◆ **DOCUMENT EXCERPT**
• • •

Returning from the hardware store with a dozen pristine pint‑sized mason jars (ever try to buy just two?), "Hmm," she said. "I don't have enough quarters to dry the laundry I started two hours ago."

Several hours later, the whole herb and spice shelf had been reorganized and relabeled. The smelly jars from three years back had been recycled.


The last three day's worth of Crone Thread emails had been replied to.

And Walhydra was in Virgo heaven, measuring and stirring and brewing and measuring again and bottling and refrigerating and freezing.

"Ahh," she said, tucking the last freezer box of elixir away for the night. "I've put the universe back in order. I feel better already."

Sunday morning. This is where Hubby Jim comes in. Jim is Cancer‑on‑the‑cusp‑of‑Leo.

"But with Virgo rising," Walhydra jibes.

"Hopefully," Jim leers.

[Brief intermission.]

Jim and Walhydra have a marriage based on teasing. Pretty good for two utterly nerdish sissies who were teased beyond repair all through childhood.


Walhydra sometimes thinks that the main reason for astrology is to have something to tease each other about.

It's also important for the reader to know that, while Walhydra's mother was not at all obsessive about house‑cleaning (she's a Sagittarius), she was, after all, Swiss/German Lutheran—a sort of alternate universe Virgoism.

Jim's mom, on the other hand, was Southern Baptist with a vengeance, and had a fervor about house‑cleaning that went so far as to include covering the bathroom floor with newspaper (except for guests) to catch the water spills.

Walhydra alternates now between putting off for as long as possible the big chores, like scrubbing and dusting, and making a meditative practice of her Saturday morning plant watering, laundry washing and tidying‑up rituals.

Jim, by contrast, believes one oughtn't to do any household chores before they are needed. When Walhydra explains that the garbage can needs to be emptied when it's full, Jim's solution is to press down on the garbage.

It should be noted that usually—usually—Walhydra remembers to laugh ha ha ha at this mismatch, which their couples counselor years ago designated as both negotiable and teasable.

One other note, on semantics.

Walhydra, when they go shopping, says, "We need another can of bathroom cleanser."

Jim says, "You mean 'cleaner'."

"No, I mean 'cleanser.' It says so right on the label."

"Yankee!"

Slow burn.

So, anyway...Sunday morning. Jim is cooking Cream of Wheat. Walhydra is taking her first dose of The Potion.

Jim: "So, does the rule apply about 'medicine having to taste bad to be good'?"

Walhydra (frowning): "Well, look what the recipe adds to make The Potion taste good."

"Oh. Black cherry concentrate."

"Yes. Bleech."

"But black cherry is...."

"...I know. Good for kidneys."

Walhydra grins, getting in the mood to tease herself. "You realize, of course, why I got convinced to try this rigmarole after all?"

"Hm?" Jim peruses lengthy instructions and recipe. "Ah. 'Kidney cleanse.' How Virgoish."

"Um‑hmm."

Jim pulls out American Heritage Dictionary.

"'Cleanse....To free from dirt, defilement, or guilt; purge or clean...'," he reads. "'Usage: Cleanse is largely figurative and literary, with special reference to spiritual and ceremonial matters; Clean (verb) is literal."

He gives his best Q.E.D. smile.

"Humph. But that fits anyway," Walhydra says, brightening. "The whole point here is that I've realized I need a change of attitude. It's not just that my physical health has been sliding. I have needed the spiritual process. Deciding to start this herbal stuff is already a healing process."

Virgo touché.

Jim (pensive): "You know. I think that when my mom cleaned house, she was cleansing. When I had to help, she was cleansing—I was just cleaning."

• • •

◆ **PROVIDED RECORDS**
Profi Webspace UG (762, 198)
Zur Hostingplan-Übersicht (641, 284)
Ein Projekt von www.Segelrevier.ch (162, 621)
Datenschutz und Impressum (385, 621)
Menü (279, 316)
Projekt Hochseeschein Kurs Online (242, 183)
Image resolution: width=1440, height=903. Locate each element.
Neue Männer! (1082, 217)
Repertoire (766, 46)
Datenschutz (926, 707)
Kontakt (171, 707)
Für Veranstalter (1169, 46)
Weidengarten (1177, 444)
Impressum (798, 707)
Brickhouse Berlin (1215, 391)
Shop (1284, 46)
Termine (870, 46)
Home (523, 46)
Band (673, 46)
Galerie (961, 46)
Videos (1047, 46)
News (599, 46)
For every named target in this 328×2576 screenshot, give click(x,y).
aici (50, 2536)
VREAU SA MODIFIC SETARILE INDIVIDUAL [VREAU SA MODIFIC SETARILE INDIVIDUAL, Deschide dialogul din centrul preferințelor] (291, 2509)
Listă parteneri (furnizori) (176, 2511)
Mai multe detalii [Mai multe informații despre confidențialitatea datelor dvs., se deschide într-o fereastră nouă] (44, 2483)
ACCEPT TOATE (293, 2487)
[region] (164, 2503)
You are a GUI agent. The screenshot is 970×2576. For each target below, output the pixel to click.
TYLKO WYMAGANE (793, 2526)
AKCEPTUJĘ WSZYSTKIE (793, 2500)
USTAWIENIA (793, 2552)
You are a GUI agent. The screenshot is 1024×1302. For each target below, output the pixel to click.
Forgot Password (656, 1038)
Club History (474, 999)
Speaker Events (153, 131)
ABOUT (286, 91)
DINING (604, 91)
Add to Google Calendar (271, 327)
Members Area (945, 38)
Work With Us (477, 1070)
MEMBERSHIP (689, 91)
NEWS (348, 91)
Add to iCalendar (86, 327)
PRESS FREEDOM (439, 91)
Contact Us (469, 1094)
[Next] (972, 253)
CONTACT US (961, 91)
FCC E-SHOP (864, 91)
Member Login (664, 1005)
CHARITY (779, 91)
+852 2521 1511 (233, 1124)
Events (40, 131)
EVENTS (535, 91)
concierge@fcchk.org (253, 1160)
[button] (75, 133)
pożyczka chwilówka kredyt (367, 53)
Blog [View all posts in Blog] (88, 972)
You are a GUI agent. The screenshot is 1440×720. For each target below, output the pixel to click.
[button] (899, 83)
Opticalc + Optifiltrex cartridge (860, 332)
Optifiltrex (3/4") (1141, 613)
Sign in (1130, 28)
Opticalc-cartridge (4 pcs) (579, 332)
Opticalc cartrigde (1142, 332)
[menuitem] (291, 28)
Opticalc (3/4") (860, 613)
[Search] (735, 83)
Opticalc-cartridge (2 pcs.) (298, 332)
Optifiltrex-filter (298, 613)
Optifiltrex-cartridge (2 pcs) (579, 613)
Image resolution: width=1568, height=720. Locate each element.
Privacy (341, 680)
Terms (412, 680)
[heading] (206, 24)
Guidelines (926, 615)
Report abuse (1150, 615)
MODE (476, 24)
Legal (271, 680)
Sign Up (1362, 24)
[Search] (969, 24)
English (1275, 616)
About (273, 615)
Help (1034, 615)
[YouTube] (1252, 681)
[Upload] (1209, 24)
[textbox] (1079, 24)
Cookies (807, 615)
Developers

• • •

◆ **TASK INSTRUCTIONS**
Pull from the Walhydra story the passage running from "Jim pulls out" to "best Q.E.D. smile.", word for word. The records have nothing to do with the Walhydra story.

◆ **ANSWER BOX**
Jim pulls out American Heritage Dictionary.

"'Cleanse....To free from dirt, defilement, or guilt; purge or clean...'," he reads. "'Usage: Cleanse is largely figurative and literary, with special reference to spiritual and ceremonial matters; Clean (verb) is literal."

He gives his best Q.E.D. smile.